Stored data entries >>

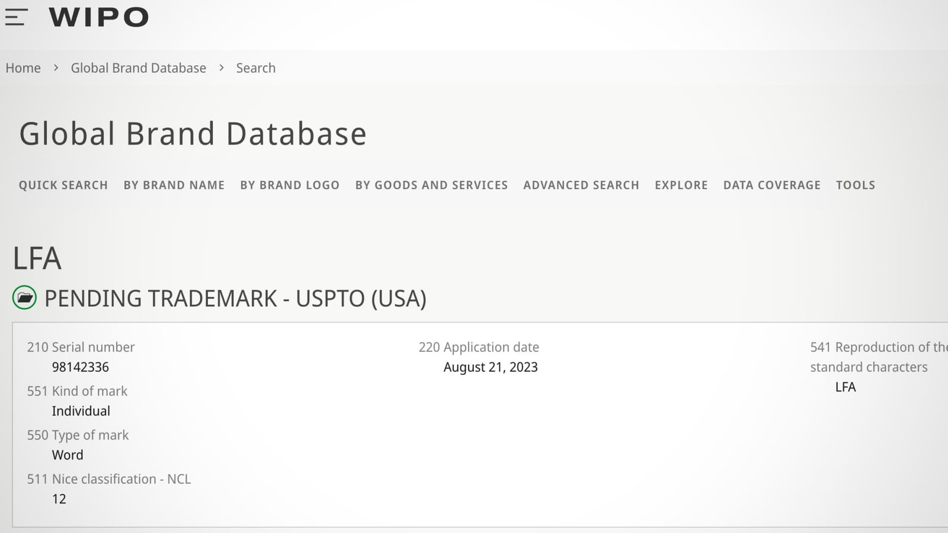Go to Home breadcrumb link
The image size is (948, 533).
coord(23,68)
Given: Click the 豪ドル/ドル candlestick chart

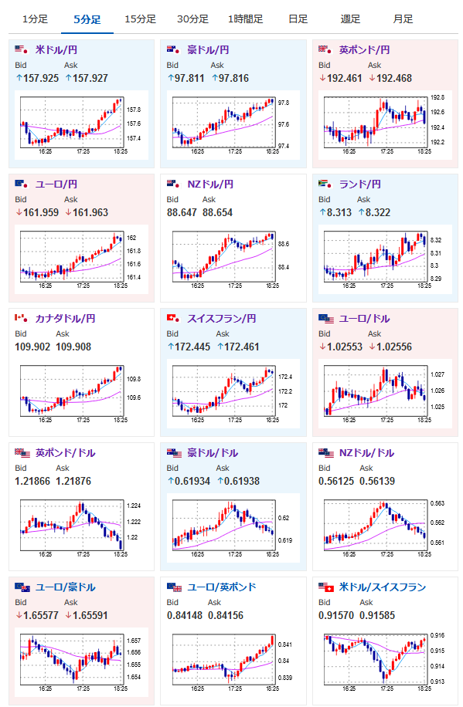Looking at the screenshot, I should click(233, 528).
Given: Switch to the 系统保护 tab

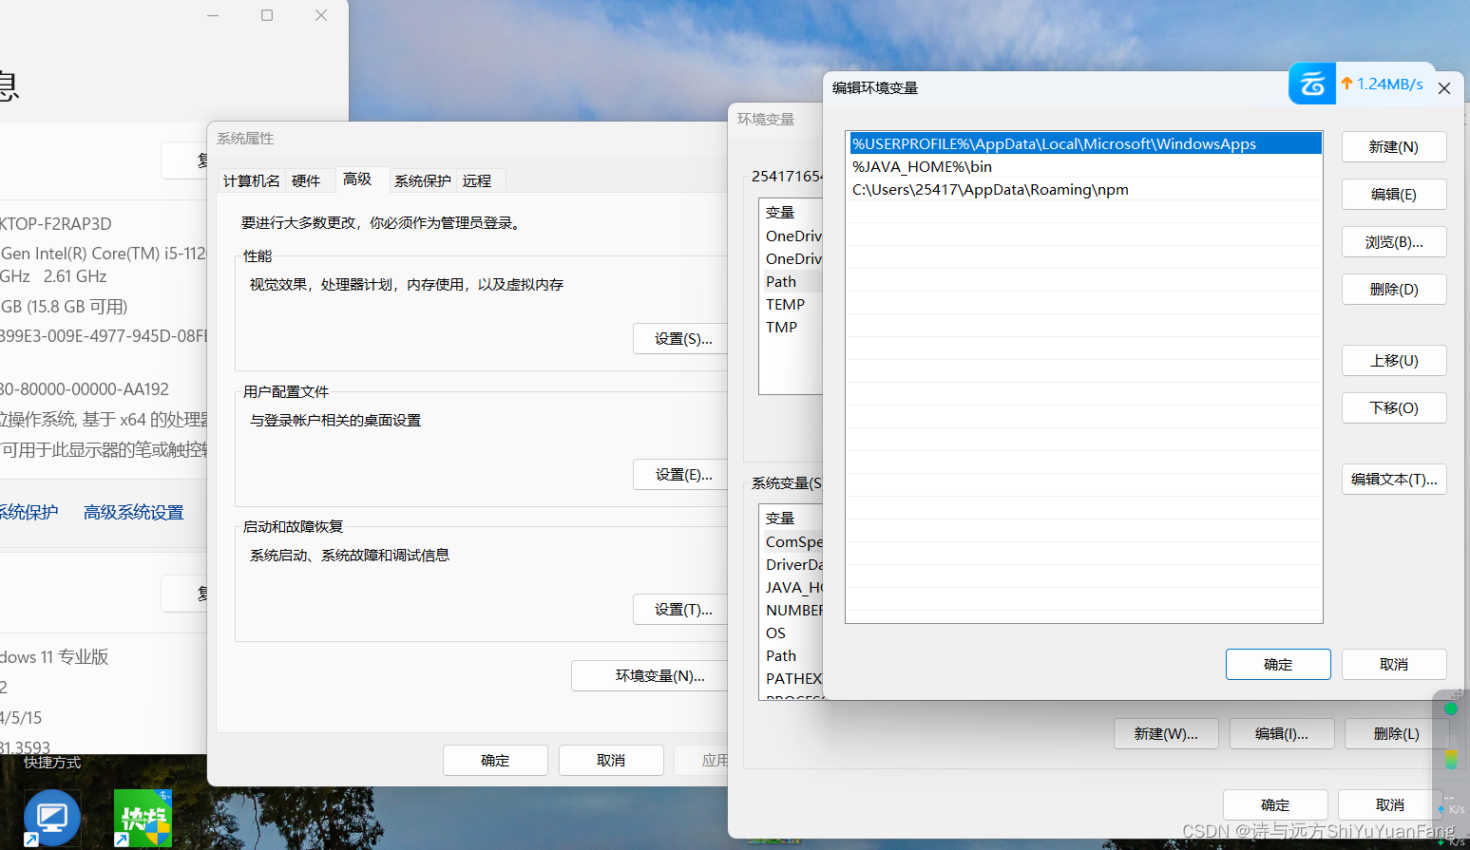Looking at the screenshot, I should [422, 180].
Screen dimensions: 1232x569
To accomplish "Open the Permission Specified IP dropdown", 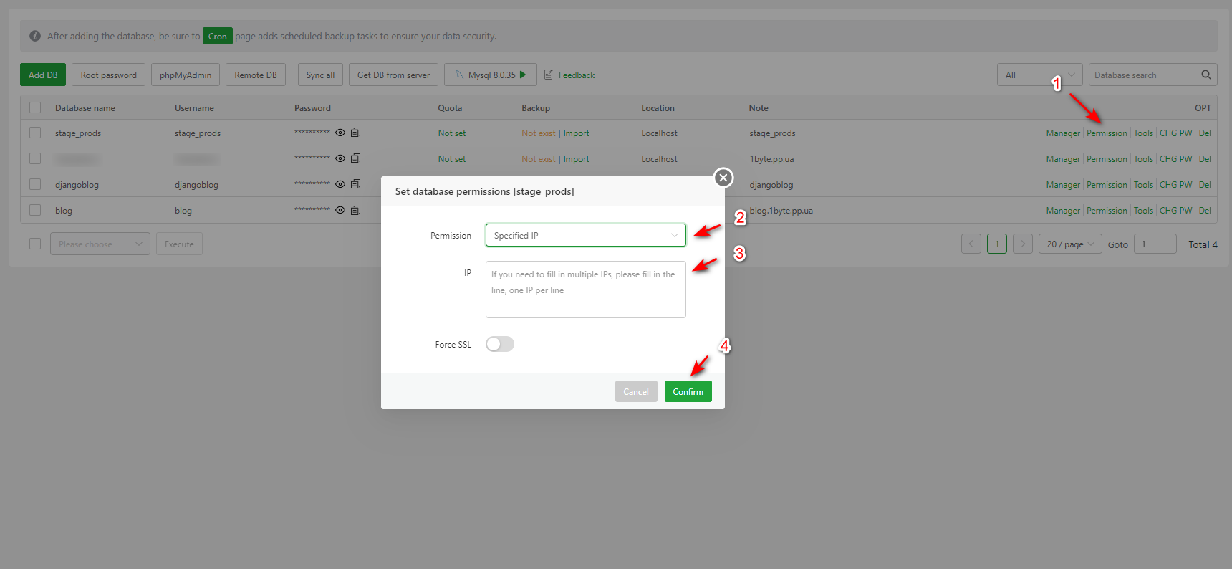I will tap(585, 235).
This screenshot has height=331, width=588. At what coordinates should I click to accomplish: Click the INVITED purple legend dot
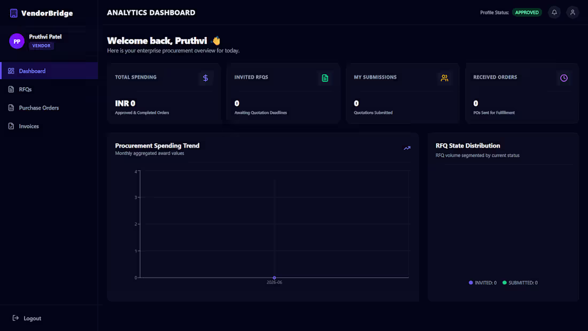[470, 282]
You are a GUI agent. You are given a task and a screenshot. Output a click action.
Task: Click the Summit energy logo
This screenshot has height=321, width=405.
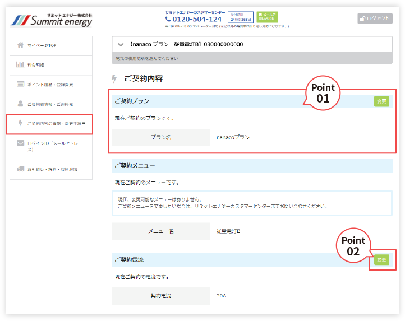[x=52, y=20]
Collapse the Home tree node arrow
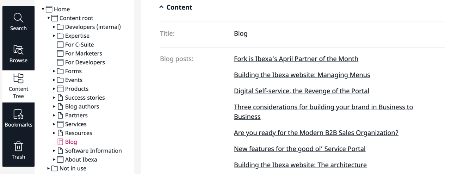Image resolution: width=451 pixels, height=174 pixels. tap(43, 9)
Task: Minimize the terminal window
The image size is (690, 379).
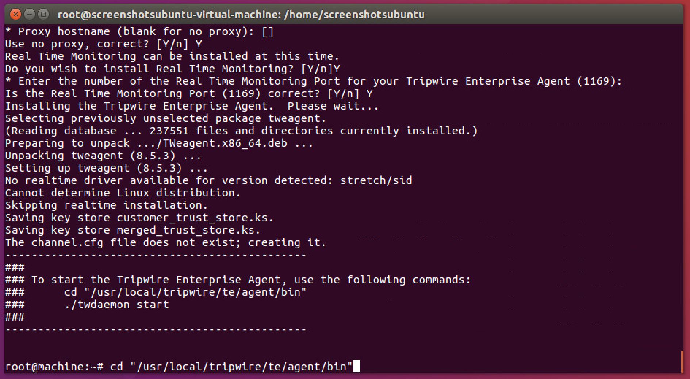Action: coord(30,15)

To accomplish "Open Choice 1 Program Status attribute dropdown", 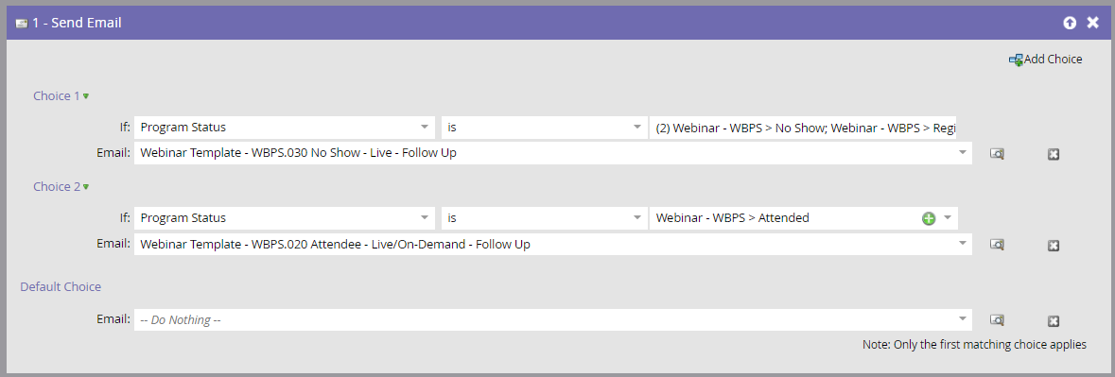I will [425, 128].
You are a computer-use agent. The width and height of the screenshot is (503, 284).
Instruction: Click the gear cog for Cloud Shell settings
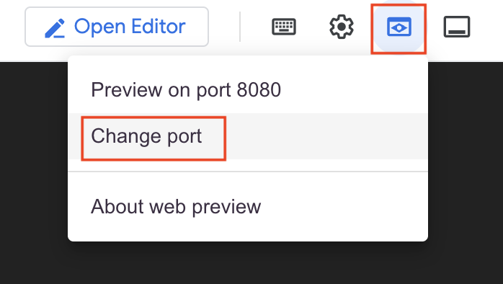coord(342,27)
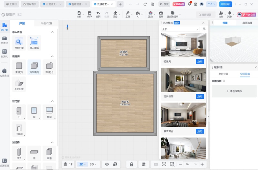Select the 弧墙(H) arc wall tool
This screenshot has width=258, height=170.
coord(49,67)
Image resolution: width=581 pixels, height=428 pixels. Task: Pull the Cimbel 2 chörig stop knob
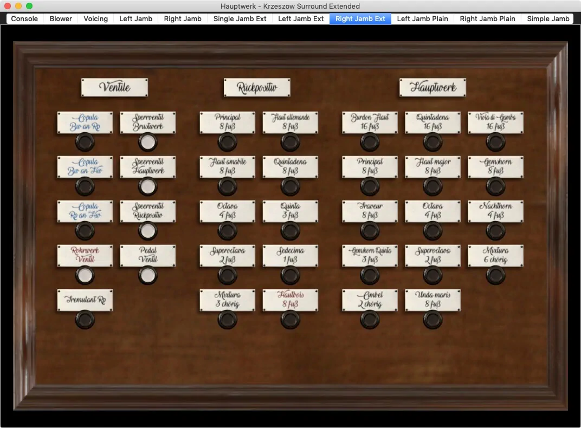pos(370,320)
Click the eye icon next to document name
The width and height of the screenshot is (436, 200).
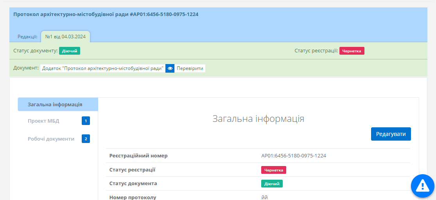[x=170, y=68]
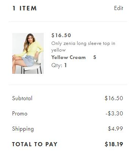Click the size S label
Viewport: 140px width, 154px height.
95,57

What you should do >>
Print only the lines from the line that contains "The width and height of the screenshot is (436, 200)." to the final line of the data, inclusive. Pictures stay out.

Answer space >>
The width and height of the screenshot is (436, 200).
[x=170, y=68]
Click the size S label
Viewport: 140px width, 154px height.
95,57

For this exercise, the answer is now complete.